# Thread: counter examples in real analysis

1. ## counter examples in real analysis

For each of the following, prove or give a counter example:
a) if (Sn) converges to S, then (|Sn|) converges to |S|
b) if (|Sn|) is convergent, then (Sn) is convergent
c) lim Sn = o iff lim |Sn| = 0

2. Originally Posted by learn18
For each of the following, prove or give a counter example:
a) if (Sn) converges to S, then (|Sn|) converges to |S|
b) if (|Sn|) is convergent, then (Sn) is convergent
c) lim Sn = o iff lim |Sn| = 0
b) counter example Sn=(-1)^n, then |Sn| converges to 1, and Sn does not converge

RonL

3. Originally Posted by learn18
For each of the following, prove or give a counter example:
a) if (Sn) converges to S, then (|Sn|) converges to |S|
b) if (|Sn|) is convergent, then (Sn) is convergent
c) lim Sn = o iff lim |Sn| = 0
c) Suppose lim(n->inf) Sn = 0, this means that for all epsilon in R there exists
a natural number N such that:

|Sn - 0| < epsilon, for all n>N.

but this last is the same thing as:

|Sn| < epsilon, for all n>N

which is again the same as:

||Sn|-0| < epsilon, for all n>N

so lim(n->inf) Sn = 0 implies that lim(n->inf) |Sn| = 0.

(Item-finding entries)
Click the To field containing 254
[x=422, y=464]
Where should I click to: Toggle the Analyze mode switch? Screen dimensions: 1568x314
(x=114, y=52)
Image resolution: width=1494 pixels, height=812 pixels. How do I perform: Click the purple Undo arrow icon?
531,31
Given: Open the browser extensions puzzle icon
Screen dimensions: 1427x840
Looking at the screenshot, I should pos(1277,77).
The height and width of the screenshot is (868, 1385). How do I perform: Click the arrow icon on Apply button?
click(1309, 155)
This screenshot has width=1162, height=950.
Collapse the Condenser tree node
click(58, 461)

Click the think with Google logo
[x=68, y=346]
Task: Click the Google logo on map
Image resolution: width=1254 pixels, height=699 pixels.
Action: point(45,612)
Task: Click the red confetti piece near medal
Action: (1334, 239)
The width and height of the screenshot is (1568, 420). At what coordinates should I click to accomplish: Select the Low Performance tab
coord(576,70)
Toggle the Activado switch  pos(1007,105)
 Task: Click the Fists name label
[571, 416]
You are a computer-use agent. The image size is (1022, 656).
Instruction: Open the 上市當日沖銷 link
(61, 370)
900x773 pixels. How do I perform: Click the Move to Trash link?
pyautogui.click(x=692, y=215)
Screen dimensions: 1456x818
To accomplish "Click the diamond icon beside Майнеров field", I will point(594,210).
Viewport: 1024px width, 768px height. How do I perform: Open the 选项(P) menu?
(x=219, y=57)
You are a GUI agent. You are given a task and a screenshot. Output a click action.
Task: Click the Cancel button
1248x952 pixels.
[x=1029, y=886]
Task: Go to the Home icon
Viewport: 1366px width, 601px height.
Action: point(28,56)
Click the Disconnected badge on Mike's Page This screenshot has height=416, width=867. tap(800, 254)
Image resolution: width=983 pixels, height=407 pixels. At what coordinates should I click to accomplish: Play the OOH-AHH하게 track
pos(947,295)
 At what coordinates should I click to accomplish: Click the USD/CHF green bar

◆ Actions to take
1. Translate this sentence from the real analysis thread into Spanish: "For each of the following, prove or give a counter example:"
2. Pick up the real analysis thread after its last line and keep writing.

◆ Answers
1. Para cada uno de los siguientes, demuestre o dé un contraejemplo:

2.
For the other half of the proof, suppose lim(n->inf) |Sn| = 0, this means that
for all epsilon in R there exists a natural number N such that:

||Sn| - 0| < epsilon, for all n>N.

but this last is the same thing as:

|Sn| < epsilon, for all n>N

which is again the same as:

|Sn-0| < epsilon, for all n>N

so lim(n->inf) |Sn| = 0 implies that lim(n->inf) Sn = 0.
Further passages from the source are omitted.